A far da contraltare alla conferenza stampa organizzata nella sede del Pd di Trani, giunge la dichiarazione del consigliere regionale Ruggiero Mennea. «Sono convinto che i processi democratici o sono largamente partecipati o rappresentano solo una parziale e flebile legittimazione. A Trani abbiamo assistito a delle primarie forzate visto che, come noto, la maggior parte dei partiti della coalizione di centrosinistra non le ha ritenute necessarie avendo già condiviso una proposta di sintesi. È evidente quindi che siamo di fronte a risultati che hanno un peso specifico ben diverso rispetto a quello che sarebbe potuto essere se si fosse trattato di elezioni primarie vere e proprie, democratiche fino in fondo e accettate e condivise da tutti. Ad ogni buon conto è opportuno che la proposta emersa dalla consultazione popolare, seppur insufficiente, venga analizzata dalla coalizione ed è giusto che sia quest'ultima a decidere».

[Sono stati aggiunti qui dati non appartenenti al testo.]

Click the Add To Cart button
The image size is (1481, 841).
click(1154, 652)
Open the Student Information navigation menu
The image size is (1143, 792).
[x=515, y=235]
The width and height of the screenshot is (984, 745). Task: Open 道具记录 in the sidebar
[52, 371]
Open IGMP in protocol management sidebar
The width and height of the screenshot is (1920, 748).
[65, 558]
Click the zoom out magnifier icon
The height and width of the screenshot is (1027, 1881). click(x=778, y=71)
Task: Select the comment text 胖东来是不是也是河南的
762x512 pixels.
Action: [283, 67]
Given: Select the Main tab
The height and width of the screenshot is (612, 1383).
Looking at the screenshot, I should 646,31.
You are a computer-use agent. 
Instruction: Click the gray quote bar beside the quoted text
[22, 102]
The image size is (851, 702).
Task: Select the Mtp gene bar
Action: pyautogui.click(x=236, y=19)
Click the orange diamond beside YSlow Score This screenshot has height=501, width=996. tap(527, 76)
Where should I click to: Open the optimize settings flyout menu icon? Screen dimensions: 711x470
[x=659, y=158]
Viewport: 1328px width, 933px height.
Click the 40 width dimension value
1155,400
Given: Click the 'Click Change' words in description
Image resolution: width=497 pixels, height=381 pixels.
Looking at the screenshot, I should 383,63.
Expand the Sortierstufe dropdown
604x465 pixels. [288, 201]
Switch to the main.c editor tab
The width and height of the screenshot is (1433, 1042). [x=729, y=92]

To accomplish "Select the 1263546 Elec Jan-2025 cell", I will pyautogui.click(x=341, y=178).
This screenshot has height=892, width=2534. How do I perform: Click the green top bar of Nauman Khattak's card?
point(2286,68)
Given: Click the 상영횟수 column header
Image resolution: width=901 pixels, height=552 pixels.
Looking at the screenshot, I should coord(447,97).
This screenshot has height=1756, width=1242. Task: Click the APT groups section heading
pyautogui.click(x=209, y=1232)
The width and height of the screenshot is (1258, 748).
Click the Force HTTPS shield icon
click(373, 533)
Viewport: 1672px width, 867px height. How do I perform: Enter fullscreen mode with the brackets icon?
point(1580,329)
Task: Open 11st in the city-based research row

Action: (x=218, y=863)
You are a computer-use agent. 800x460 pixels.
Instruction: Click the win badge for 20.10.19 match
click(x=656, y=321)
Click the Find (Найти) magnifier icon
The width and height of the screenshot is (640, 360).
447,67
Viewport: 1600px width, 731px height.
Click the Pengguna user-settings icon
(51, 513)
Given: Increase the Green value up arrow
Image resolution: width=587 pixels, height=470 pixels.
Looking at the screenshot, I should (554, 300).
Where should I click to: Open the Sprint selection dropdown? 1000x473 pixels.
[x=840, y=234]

«Finora – aggiunge il consigliere regionale del Partito Democratico – abbiamo sentito parlare solo di persone ma mai di programmi. È invece necessario costruire un programma alternativo per far uscire dall'angolo una città che, malgrado la sua importanza ed il suo prestigio, sta perdendo credibilità sia sul piano provinciale che su quello regionale. Trani deve essere protagonista di un nuovo, grande cambiamento: per questo c'è bisogno di una proposta autorevole largamente condivisa e sostenuta da tutto il centrosinistra. In caso contrario la coalizione rischierà di andare incontro all'ennesima sconfitta».